▶ TASK GOAL
Copy the passage of the Jacksonia horrida text below word for word, starting with "Jacksonia horrida is a species" and going on through "with red markings.".

Jacksonia horrida is a species of flowering plant in the family Fabaceae and is endemic to the south-west of Western Australia. It is an erect or spreading to prostrate, bushy shrub with greyish-green branches ending in short, flattened, sharply-pointed side branches, the leaves reduced to scales and the flowers scattered and yellow-orange with red markings.

==Description==
Jacksonia horrida is an erect or spreading to prostrate, bushy shrub that typically grows up to 0.1–4 m high and 0.8–1.1 m wide. The branches are greyish-green, ending in short, flattened, sharply-pointed side branches 5–43 mm long and 1.5–4 mm wide. The penultimate branches are densely hairy. The leaves are reduced to broadly egg-shaped scale-leaves 0.7–1.7 mm long and 0.5–1.6 mm wide. The flowers are scattered on the branches with scale leaves at the base on a pedicel 4–7.5 mm long, with egg-shaped bracteoles that fall off as the flowers open. The floral tube is 0.9–1.4 mm long and the sepals are membranous, 8.0–9.7 mm long and 1.5–1.8 mm wide. The standard petal is yellow-orange with red markings, 8.4–8.6 mm long and 11–12 mm deep, the wings yellow-orange with red markings, 8.3–8.6 mm long and 3.3–4.1 mm deep, and the keel is red, 7.9–8.0 mm long. The stamens have pink filaments 5.2–9.7 mm long. Flowering occurs from throughout the year, and the fruit is a woody, densely hairy pod 6.5–11.3 mm long and 2.8–4.7 mm wide.

==Taxonomy==
Jacksonia horrida was first formally described in 1825 by Augustin Pyramus de Candolle in his Prodromus Systematis Naturalis Regni Vegetabilis. The specific epithet (horrida) means 'prickly' or 'very rough'.

==Distribution and habitat==
This species of Jacksonia grows in shrubland or woodland, often in winter-wet areas or on coastal dunes, between Lake Clifton and West Cape Howe in the Esperance Plains, Jarrah Forest, Swan Coastal Plain and Warren bioregion of south-western Western Australia.

▶ DATA EXCERPTS

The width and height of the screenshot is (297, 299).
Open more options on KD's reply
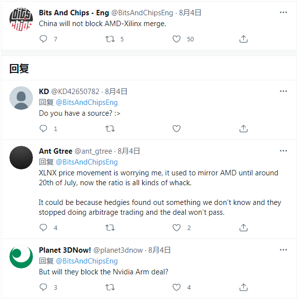click(x=283, y=91)
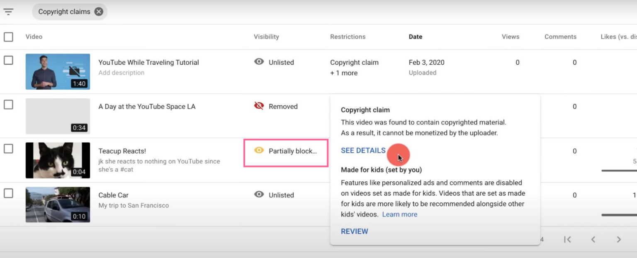Go to the previous page chevron
The image size is (637, 258).
[x=593, y=239]
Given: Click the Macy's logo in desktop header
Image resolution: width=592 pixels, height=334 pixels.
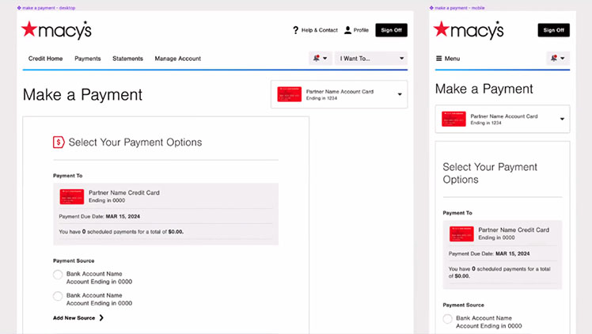Looking at the screenshot, I should point(56,30).
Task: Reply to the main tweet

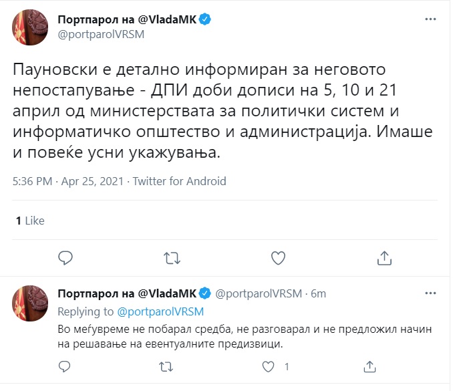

▶ FINAL ANSWER
Jacksonia horrida is a species of flowering plant in the family Fabaceae and is endemic to the south-west of Western Australia. It is an erect or spreading to prostrate, bushy shrub with greyish-green branches ending in short, flattened, sharply-pointed side branches, the leaves reduced to scales and the flowers scattered and yellow-orange with red markings.